**INPUT MATERIAL:**
------------------------------

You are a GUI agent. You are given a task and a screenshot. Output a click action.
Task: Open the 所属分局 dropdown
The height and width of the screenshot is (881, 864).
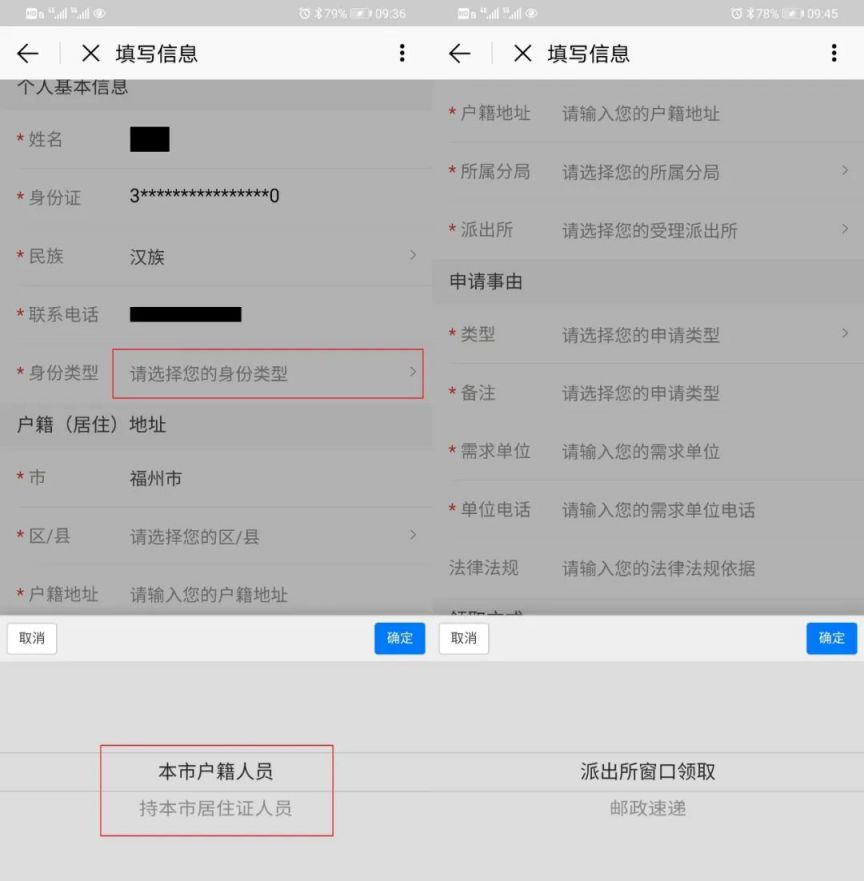pyautogui.click(x=700, y=172)
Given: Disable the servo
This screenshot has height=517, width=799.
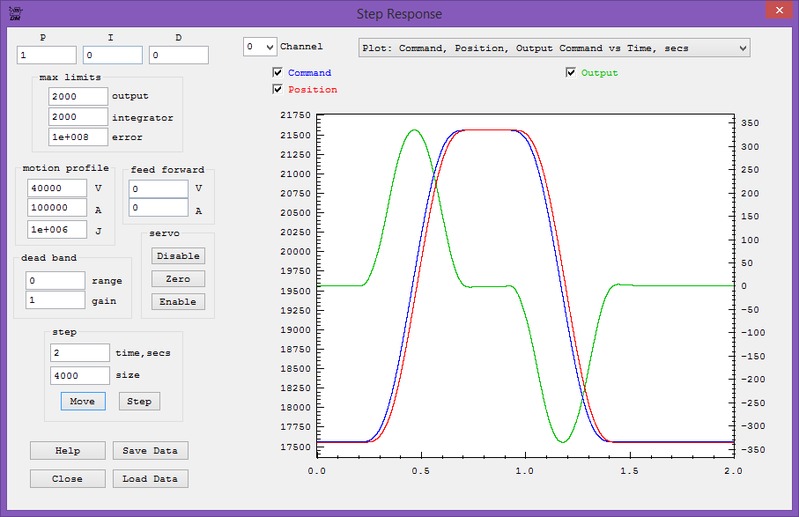Looking at the screenshot, I should tap(178, 256).
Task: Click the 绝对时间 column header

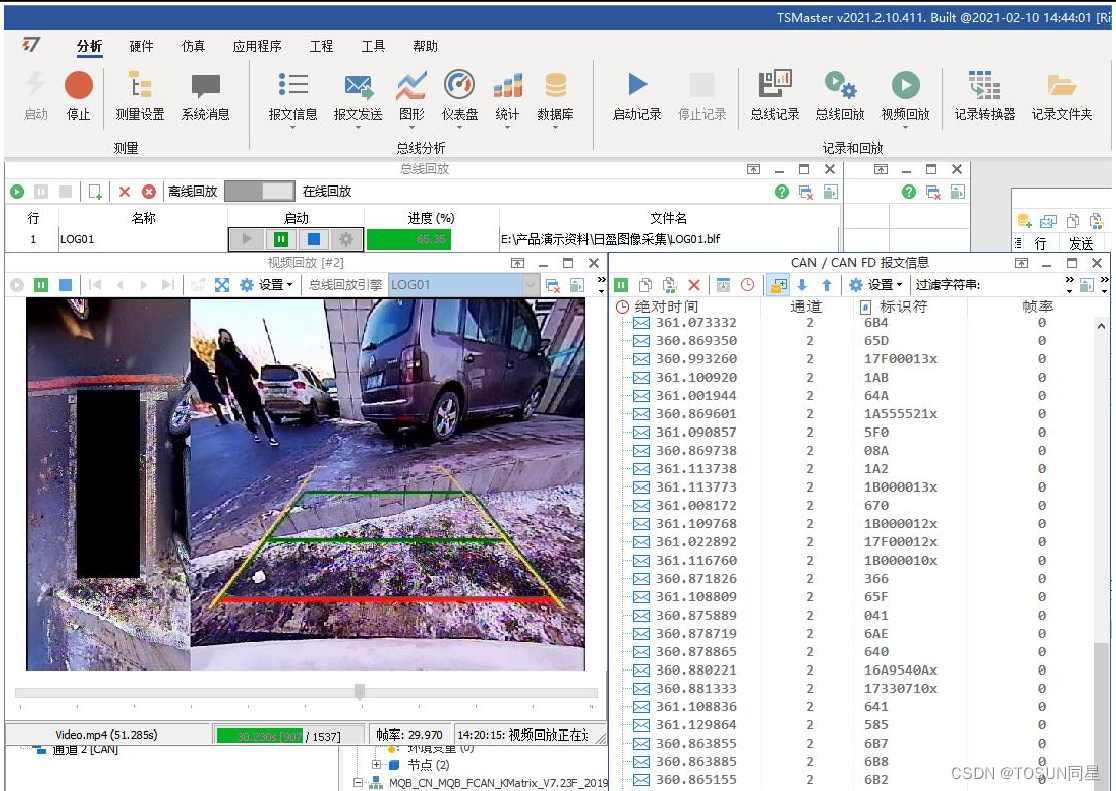Action: 665,307
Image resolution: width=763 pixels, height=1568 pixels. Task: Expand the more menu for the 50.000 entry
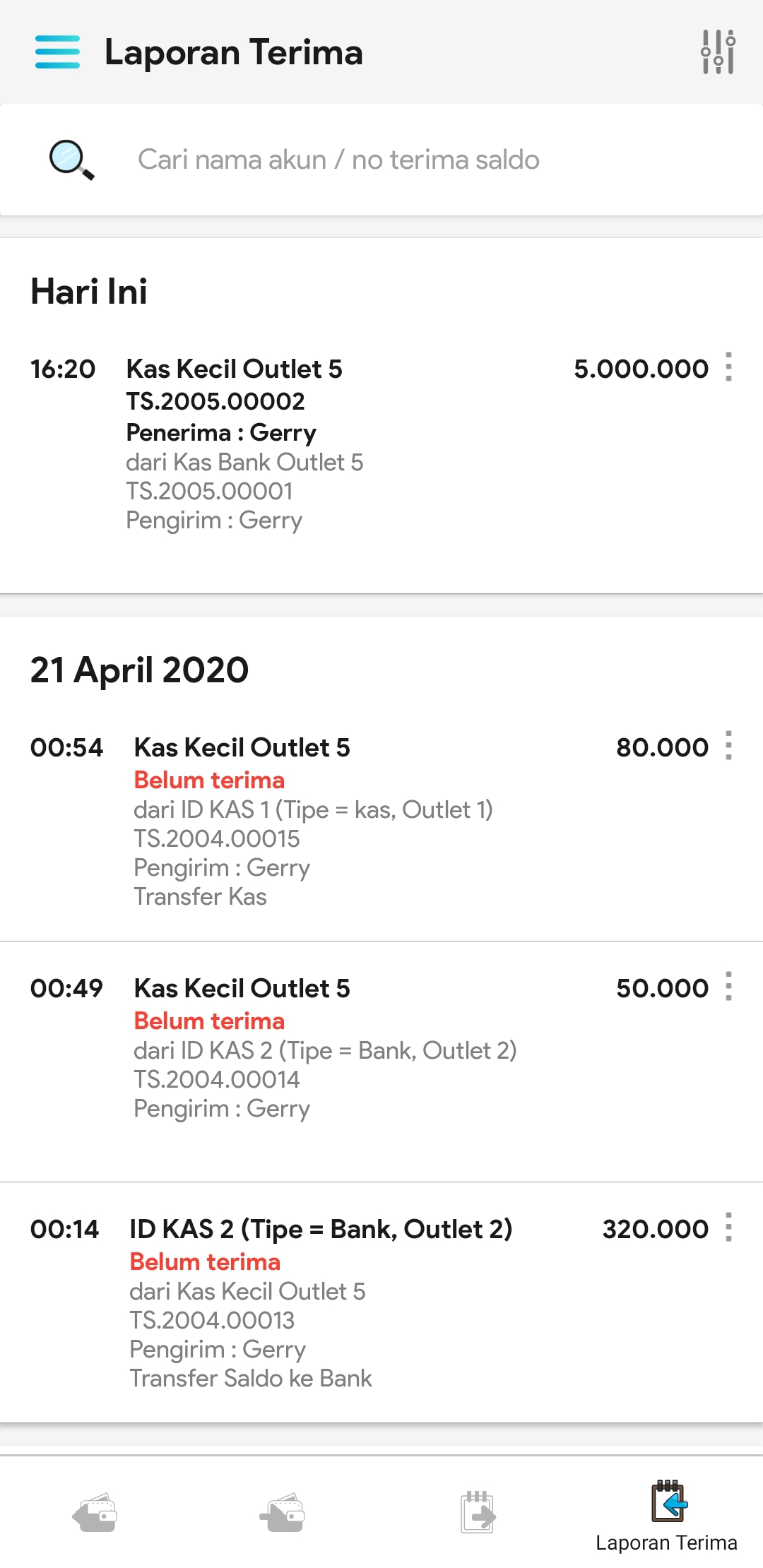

------------------------------

**WHAT TO WORK ON:** An exact transcription of all the entries is required, without the pictures.

**SOLUTION BELOW:**
You are a GUI agent. You are given a task and a screenshot. Output a click action.
Task: Open the 所属分局 dropdown
The height and width of the screenshot is (881, 864).
pyautogui.click(x=700, y=172)
Given: Disable the servo
This screenshot has height=517, width=799.
Looking at the screenshot, I should tap(178, 256).
Task: Click the 绝对时间 column header

Action: 665,307
Image resolution: width=763 pixels, height=1568 pixels. Task: Expand the more menu for the 50.000 entry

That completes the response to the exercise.